Top of Entries shown

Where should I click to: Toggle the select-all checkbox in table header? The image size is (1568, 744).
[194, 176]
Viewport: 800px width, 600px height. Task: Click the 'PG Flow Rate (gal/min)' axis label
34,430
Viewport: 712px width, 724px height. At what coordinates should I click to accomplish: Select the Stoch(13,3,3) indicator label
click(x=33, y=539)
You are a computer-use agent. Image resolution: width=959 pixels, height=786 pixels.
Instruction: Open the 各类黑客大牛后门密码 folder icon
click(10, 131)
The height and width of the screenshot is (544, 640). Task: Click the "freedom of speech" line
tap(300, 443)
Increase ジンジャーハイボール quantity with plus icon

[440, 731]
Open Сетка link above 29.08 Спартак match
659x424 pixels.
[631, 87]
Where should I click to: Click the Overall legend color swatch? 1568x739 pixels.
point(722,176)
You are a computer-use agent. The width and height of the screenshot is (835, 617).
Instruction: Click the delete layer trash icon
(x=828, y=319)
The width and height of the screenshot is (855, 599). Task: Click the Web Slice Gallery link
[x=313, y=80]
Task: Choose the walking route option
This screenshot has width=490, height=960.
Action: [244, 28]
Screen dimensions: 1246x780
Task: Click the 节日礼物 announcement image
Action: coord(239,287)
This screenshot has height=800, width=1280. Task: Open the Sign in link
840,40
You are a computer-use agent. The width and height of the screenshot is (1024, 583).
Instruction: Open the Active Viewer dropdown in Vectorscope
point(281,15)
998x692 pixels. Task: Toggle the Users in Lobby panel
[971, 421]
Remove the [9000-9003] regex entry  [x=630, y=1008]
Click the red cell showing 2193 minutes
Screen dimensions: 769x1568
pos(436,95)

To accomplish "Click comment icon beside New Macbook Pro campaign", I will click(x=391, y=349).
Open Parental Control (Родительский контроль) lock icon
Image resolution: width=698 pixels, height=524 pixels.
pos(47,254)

Bottom of Entries shown

*Work task*. Where does "agent" occur in the data? Copy each line that has it.

*Output below*.
You are a computer-use agent. Image resolution: width=959 pixels, height=786 pixels.
You are a computer-use agent. The width and height of the screenshot is (835, 617).
You are a computer-use agent. The width and height of the screenshot is (1024, 583).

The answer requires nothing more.